→ **DATA PROVIDED**
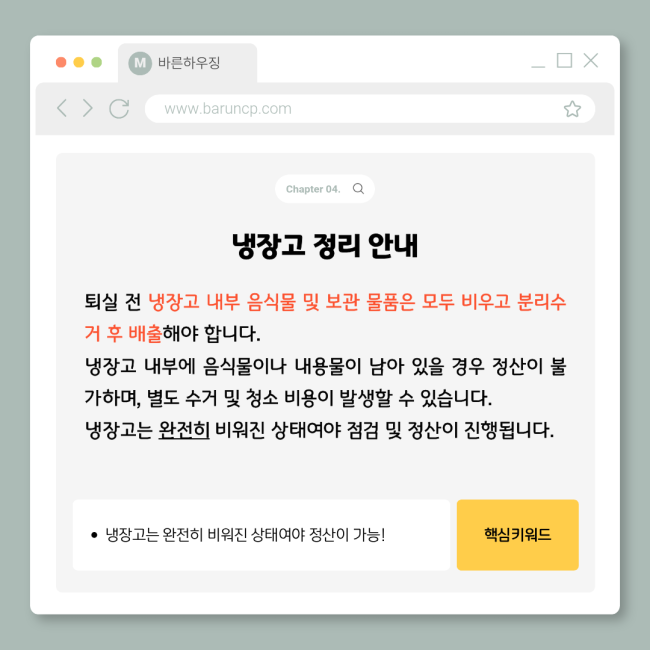650x650 pixels.
Task: Click the 냉장고 정리 안내 heading
Action: (325, 246)
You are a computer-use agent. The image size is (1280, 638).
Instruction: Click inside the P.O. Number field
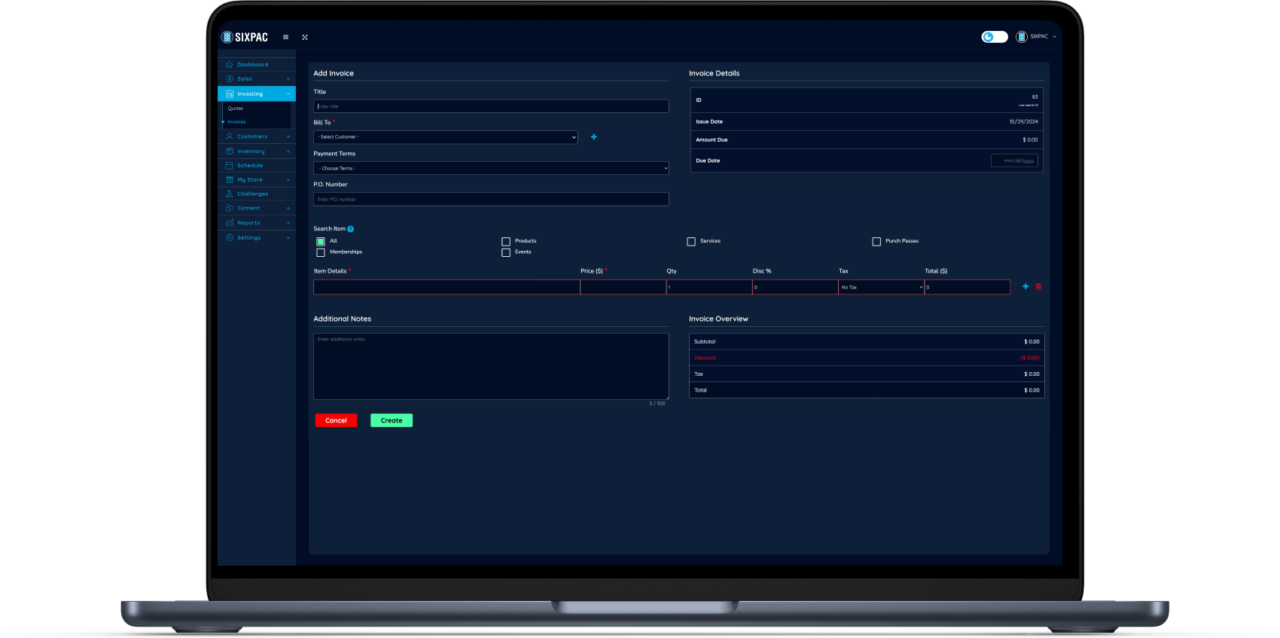(x=490, y=199)
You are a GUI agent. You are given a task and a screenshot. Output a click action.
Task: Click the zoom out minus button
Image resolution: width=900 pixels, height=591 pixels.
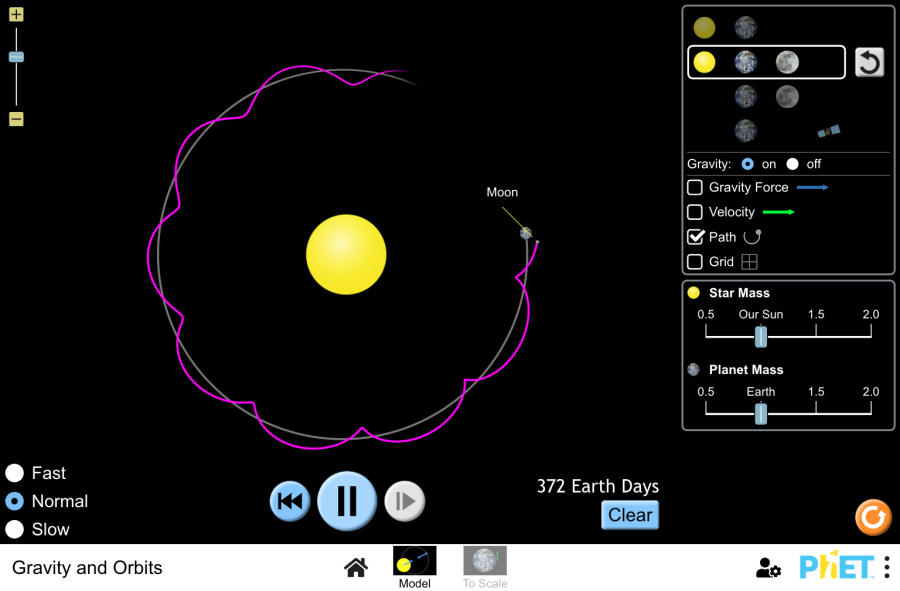pyautogui.click(x=16, y=119)
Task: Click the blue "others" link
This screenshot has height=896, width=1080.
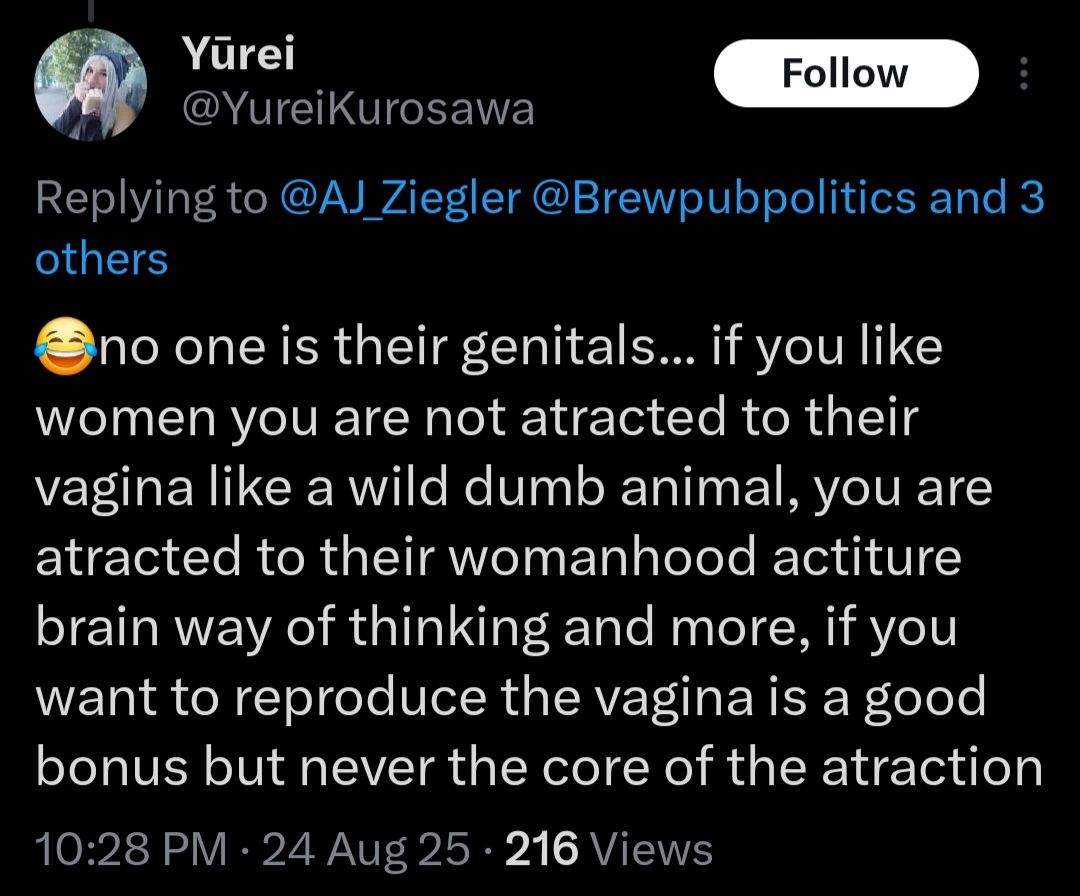Action: (x=101, y=259)
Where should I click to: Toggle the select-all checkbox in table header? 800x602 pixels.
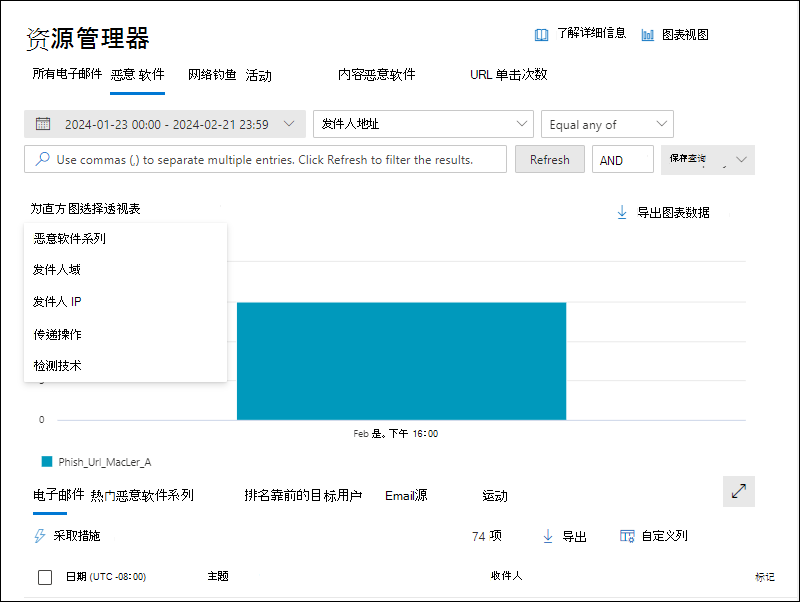coord(45,577)
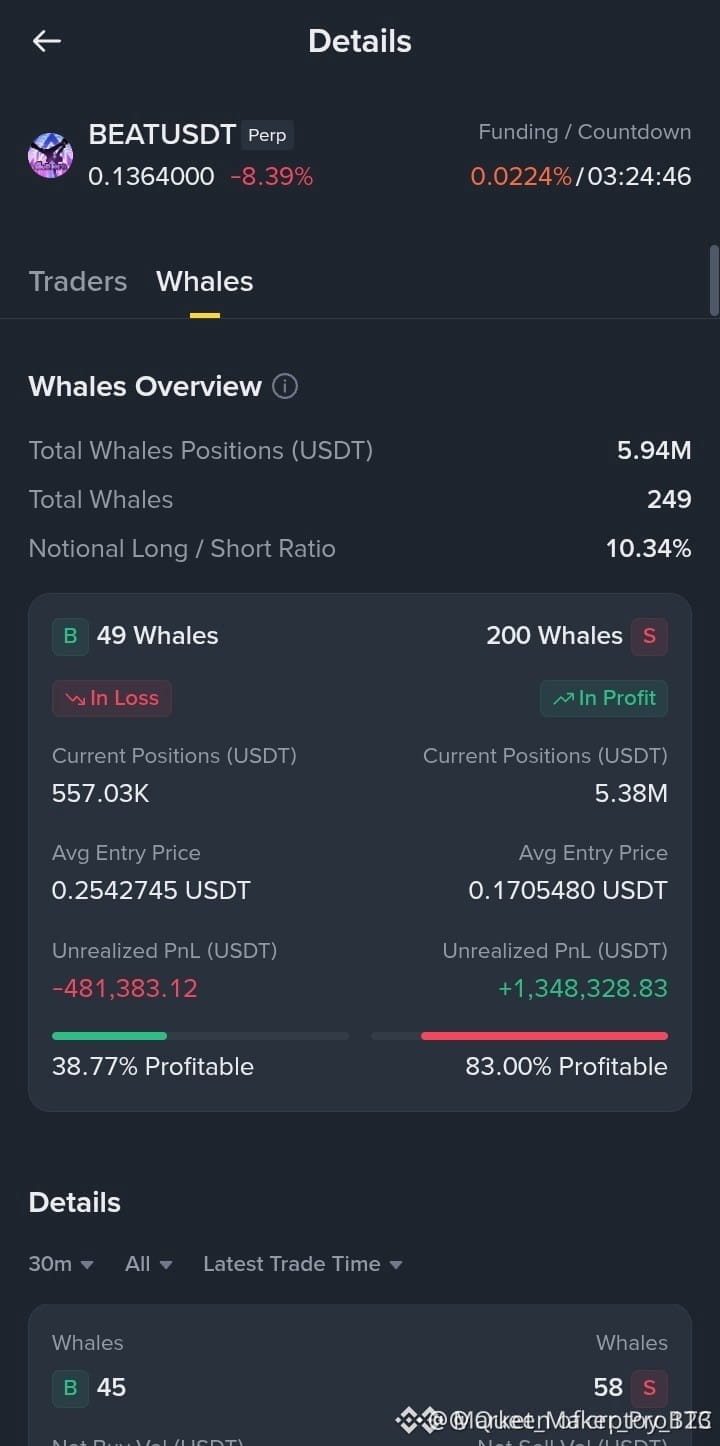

→ **REQUIRED ACTION**
From the line containing "Image resolution: width=900" to the final line of the entries, both included, transcribe every line exactly, omit the pictures, and add nothing more.

→ **EXPECTED OUTPUT**
Image resolution: width=900 pixels, height=591 pixels.
pyautogui.click(x=16, y=119)
Task: Click the blue "others" link
This screenshot has height=896, width=1080.
Action: (x=101, y=259)
Where should I click to: Toggle the select-all checkbox in table header? 800x602 pixels.
coord(45,577)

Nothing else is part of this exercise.